Location
- Dale Valley Road Oakdale, Poole, Dorset, BH15 3HY England 50°44′13″N 1°57′52″W﻿ / ﻿50.73697°N 1.96449°W

Information
- Type: Voluntary aided school
- Motto: Unity - Achievement - Faith
- Religious affiliation: Church of England/Roman Catholic
- Established: 1963
- Local authority: Bournemouth, Christchurch and Poole
- Department for Education URN: 113893 Tables
- Ofsted: Reports
- Headteacher: Chris Barnett
- Gender: Co-educational
- Age: 11 to 18
- Enrolment: 1056
- Colours: Blue Green Red Yellow
- Website: https://st-edwards.poole.sch.uk

= St Edward's Roman Catholic/Church of England School =

St Edward's Roman Catholic/Church of England School is a co-educational secondary school and sixth form located in Poole in the English county of Dorset.

The school celebrated its 60th anniversary in 2023, and is one of a small number of joint Roman Catholic and Church of England secondary schools in the country.

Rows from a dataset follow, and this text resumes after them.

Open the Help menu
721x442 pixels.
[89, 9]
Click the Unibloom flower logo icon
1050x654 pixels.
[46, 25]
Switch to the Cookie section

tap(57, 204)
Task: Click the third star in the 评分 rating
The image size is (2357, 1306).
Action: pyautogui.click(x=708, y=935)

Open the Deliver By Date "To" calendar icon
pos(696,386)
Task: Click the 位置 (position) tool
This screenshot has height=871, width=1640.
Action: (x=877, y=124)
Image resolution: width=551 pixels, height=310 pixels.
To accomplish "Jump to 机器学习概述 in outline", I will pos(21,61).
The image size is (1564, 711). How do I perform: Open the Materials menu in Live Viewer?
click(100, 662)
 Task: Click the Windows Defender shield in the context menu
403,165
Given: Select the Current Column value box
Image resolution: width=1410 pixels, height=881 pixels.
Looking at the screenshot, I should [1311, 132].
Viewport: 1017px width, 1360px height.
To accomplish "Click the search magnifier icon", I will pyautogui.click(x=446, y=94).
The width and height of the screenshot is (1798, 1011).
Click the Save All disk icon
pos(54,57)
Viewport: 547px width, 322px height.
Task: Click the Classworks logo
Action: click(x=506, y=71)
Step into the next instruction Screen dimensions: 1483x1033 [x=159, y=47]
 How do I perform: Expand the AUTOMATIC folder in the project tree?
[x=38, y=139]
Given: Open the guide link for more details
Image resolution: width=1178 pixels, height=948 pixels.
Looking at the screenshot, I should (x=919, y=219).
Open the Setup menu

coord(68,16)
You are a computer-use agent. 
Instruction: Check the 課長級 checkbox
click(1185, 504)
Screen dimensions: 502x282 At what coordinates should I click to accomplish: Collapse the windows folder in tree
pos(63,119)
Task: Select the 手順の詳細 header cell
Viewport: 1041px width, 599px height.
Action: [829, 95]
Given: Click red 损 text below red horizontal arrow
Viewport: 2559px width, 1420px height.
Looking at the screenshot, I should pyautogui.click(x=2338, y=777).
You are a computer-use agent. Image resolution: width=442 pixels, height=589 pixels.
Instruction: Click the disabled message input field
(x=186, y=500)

Originally the school was only open to Roman Catholic students, but over time as the school has grown and as more students have been enrolled, the school has changed its status to also accept Protestant students. The school is affiliated with both the Roman Catholic Diocese of Plymouth and the Anglican Diocese of Salisbury. The school offers a wide variety of subjects at GCSE and has a growing sixth form for students continuing on to A-level. The school is linked with Bele Zinkuka school, South Africa, whose netball team visited the UK in 2005 and played local schools in Poole.

==Recent developments==

Recent development within the school include:
- A new sports hall and changing facilities, along with a fully equipped fitness suite.
- A new music and SEN-CO area to complement the current music room.
- A modern sixth-form block with many classrooms, a common room area, a large study room and four fully equipped ICT classrooms.
- Smart board technology being used in almost every classroom, and all teachers being equipped with laptop computers.
- 2 science laboratory classrooms and a new, larger main art room.
- A massive new building to accommodate year-7 students and students of all ages.
- An extensive school computer network system that interconnects the many computers in the school intranet, and to a wide range of other resources on the school network.

==School houses==

A school house system was launched on 17 September 2007. All students and staff, excluding Headteacher Mrs Bevan, were allocated to one of four school houses, each identified by their own colour (red, blue, yellow or green). Students were invited to vote on the names of the houses with themes including the four gospel writers, local natural landmarks, four islands in Poole Harbour, environmental flora around the school, places associated with Saint Edward and four different saints.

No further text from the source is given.